JOB: Quote every item below verbatim.

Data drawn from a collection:
↓
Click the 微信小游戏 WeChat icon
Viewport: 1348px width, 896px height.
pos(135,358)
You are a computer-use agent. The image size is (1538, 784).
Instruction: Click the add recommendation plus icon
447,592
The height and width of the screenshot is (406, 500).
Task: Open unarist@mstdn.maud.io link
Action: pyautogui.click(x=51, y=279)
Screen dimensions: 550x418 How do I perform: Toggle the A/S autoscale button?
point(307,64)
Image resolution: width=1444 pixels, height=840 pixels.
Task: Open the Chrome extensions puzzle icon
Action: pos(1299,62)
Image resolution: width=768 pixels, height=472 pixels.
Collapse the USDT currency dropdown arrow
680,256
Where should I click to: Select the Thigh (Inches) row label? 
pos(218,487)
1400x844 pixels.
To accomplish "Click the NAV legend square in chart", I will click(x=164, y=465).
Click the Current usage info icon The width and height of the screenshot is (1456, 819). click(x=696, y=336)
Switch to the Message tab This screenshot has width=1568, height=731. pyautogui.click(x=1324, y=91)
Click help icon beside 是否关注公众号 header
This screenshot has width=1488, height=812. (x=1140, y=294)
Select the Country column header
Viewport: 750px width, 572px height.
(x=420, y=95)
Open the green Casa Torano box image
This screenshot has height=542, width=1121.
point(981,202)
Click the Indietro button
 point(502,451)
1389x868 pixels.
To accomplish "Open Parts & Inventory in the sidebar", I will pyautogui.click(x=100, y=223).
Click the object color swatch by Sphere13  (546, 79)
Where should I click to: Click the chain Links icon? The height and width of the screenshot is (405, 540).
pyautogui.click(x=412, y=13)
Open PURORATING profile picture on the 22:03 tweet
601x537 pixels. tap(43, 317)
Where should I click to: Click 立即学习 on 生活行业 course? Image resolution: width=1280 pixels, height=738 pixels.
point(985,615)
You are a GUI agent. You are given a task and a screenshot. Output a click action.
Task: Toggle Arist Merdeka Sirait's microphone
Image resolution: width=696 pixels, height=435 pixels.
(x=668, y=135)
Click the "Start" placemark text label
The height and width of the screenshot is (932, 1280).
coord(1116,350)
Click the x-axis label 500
↑
EXERCISE RESULT:
Click the 微信小游戏 WeChat icon
Viewport: 1348px width, 896px height.
pos(135,358)
You are a computer-use agent. The image size is (1538, 784).
Instruction: Click the add recommendation plus icon
447,592
The height and width of the screenshot is (406, 500).
Task: Open unarist@mstdn.maud.io link
Action: pyautogui.click(x=51, y=279)
Screen dimensions: 550x418 How do I perform: Toggle the A/S autoscale button?
point(307,64)
Image resolution: width=1444 pixels, height=840 pixels.
Task: Open the Chrome extensions puzzle icon
Action: pos(1299,62)
Image resolution: width=768 pixels, height=472 pixels.
Collapse the USDT currency dropdown arrow
680,256
Where should I click to: Select the Thigh (Inches) row label? 
pos(218,487)
1400x844 pixels.
To accomplish "Click the NAV legend square in chart", I will click(x=164, y=465).
Click the Current usage info icon The width and height of the screenshot is (1456, 819). click(x=696, y=336)
Switch to the Message tab This screenshot has width=1568, height=731. pyautogui.click(x=1324, y=91)
Click help icon beside 是否关注公众号 header
This screenshot has width=1488, height=812. (x=1140, y=294)
Select the Country column header
Viewport: 750px width, 572px height.
(x=420, y=95)
Open the green Casa Torano box image
This screenshot has height=542, width=1121.
point(981,202)
Click the Indietro button
 point(502,451)
1389x868 pixels.
To accomplish "Open Parts & Inventory in the sidebar", I will pyautogui.click(x=100, y=223).
Click the object color swatch by Sphere13  (546, 79)
Where should I click to: Click the chain Links icon? The height and width of the screenshot is (405, 540).
pyautogui.click(x=412, y=13)
Open PURORATING profile picture on the 22:03 tweet
601x537 pixels. tap(43, 317)
Where should I click to: Click 立即学习 on 生活行业 course? Image resolution: width=1280 pixels, height=738 pixels.
point(985,615)
You are a GUI agent. You are given a task and a screenshot. Output a click action.
Task: Toggle Arist Merdeka Sirait's microphone
Image resolution: width=696 pixels, height=435 pixels.
(x=668, y=135)
Click the "Start" placemark text label
The height and width of the screenshot is (932, 1280).
coord(1116,350)
Click the x-axis label 500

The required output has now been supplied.